As we approach the end of the 2013 Atlantic hurricane season and take in the media attention around the anniversary of Superstorm Sandy, it is also important to mark the 8th anniversary of Hurricane Wilma’s landfall, which occurred October 24, 2005. This was the last major hurricane to make landfall on the U.S. coastline. It has now been 2,938 days without a major landfalling hurricane – remarkable given the changes scientists said might result from warmer sea-surface temperatures in the Atlantic Ocean. The U.S. landfalling hurricane event data set is one of the best meteorological records that exist in the U.S. In looking at the historical landfall record, the longest period without a major landfalling hurricane stands at 3,316 days (August 11, 1860 – September 8, 1869). If a major hurricane doesn’t make landfall in the U.S. next year, we will surpass the longest period without one.
Unless we are in some very unusual climate state that has not been discovered, there is a growing disconnect between overall Atlantic Basin activity and landfalling named storms. While the average overall Basin numbers are higher than normal since 2006, with every passing year since then the U.S. has seen only 19 named storms make landfall, and only six hurricanes – with no major hurricanes making landfall. This translates to a landfall rate of 0.75.
Using the landfall data from 1900, in a given year the expected landfall rate of a hurricane impacting the U.S. coastline is 1.5, with a 77% probability of at least one hurricane impacting the U.S. coastline. For major hurricanes the rate is 0.5 with a 40% probability – so the U.S. landfall rate is significantly below average.
Given this landfalling hurricane drought, the United States coastline has been lucky. Although insurance companies have been suffering losses of other types over it, the average annual hurricane loss during this drought has been just $4.9 billion, according to Property Claims Services. This is below the long-term average annual loss of $6.4 billion as calculated using the insured historical loss data from Dr. Pielke Jr., a database that attempts to normalize hurricane damages in the United States. Accounting for Superstorm Sandy in 2012, which was not a hurricane at landfall, this average annual loss since 2006 would increase to $7.7 billion.

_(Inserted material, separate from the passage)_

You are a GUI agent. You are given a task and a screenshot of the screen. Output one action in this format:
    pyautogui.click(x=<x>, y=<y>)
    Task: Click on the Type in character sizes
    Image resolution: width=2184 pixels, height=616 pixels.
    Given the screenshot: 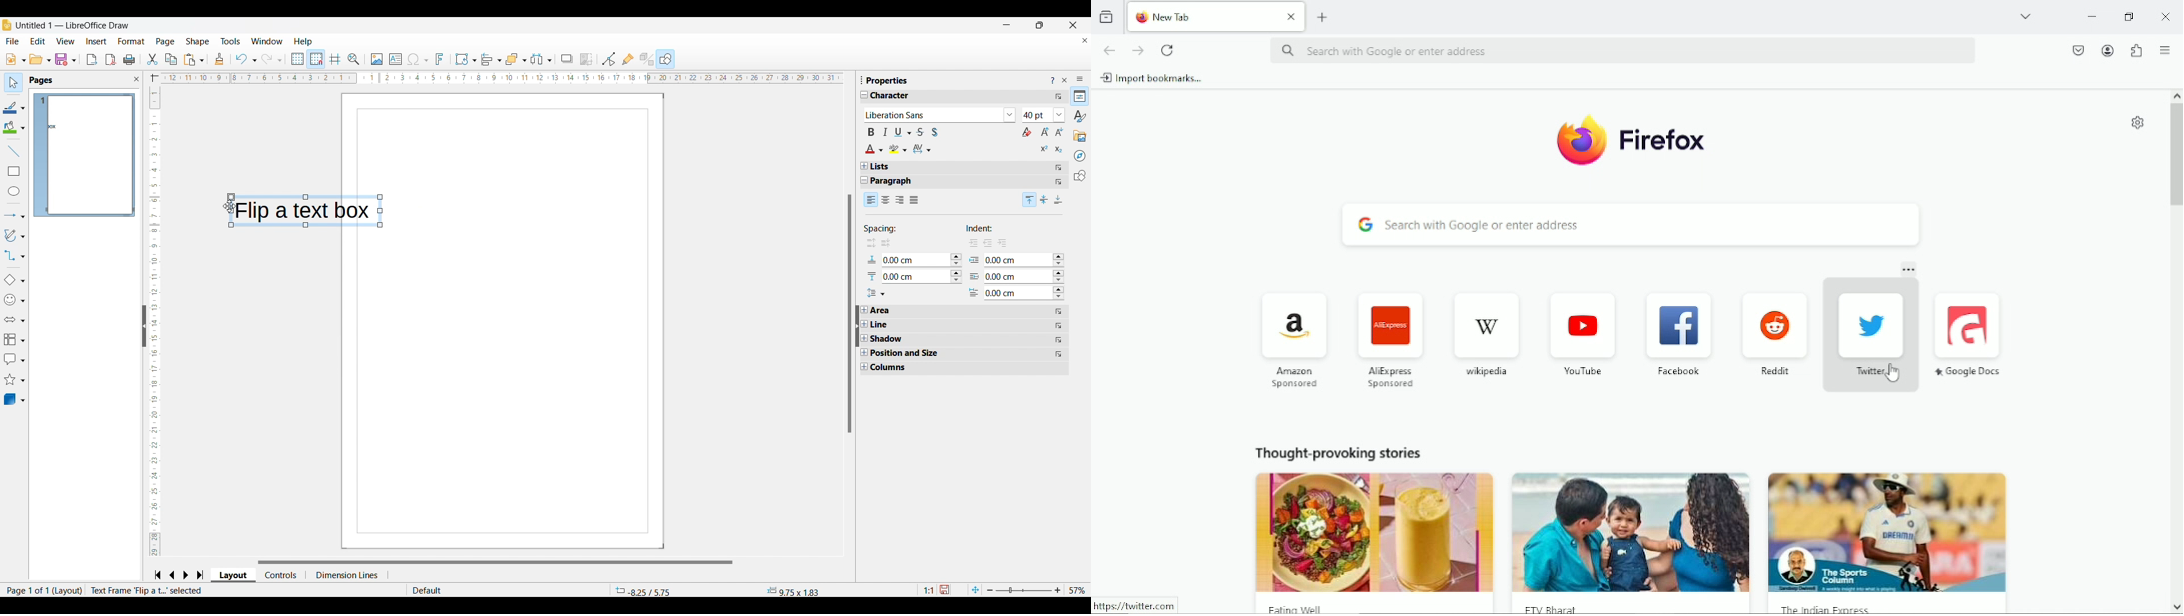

With a below normal landfall rate of only 0.75 hurricanes since 2006, in the future the trend for more landfalls should correct back closer to the long-term rate if we assume that hurricane landfalls follow a poisson distribution and we are not in some unknown climate regime. After all, the probability of not having a major hurricane make landfall over a 9-year period is a very low 1%, meaning insurance companies should expect an increase in losses from hurricanes in the future. Something to ponder as we await next year’s forecast.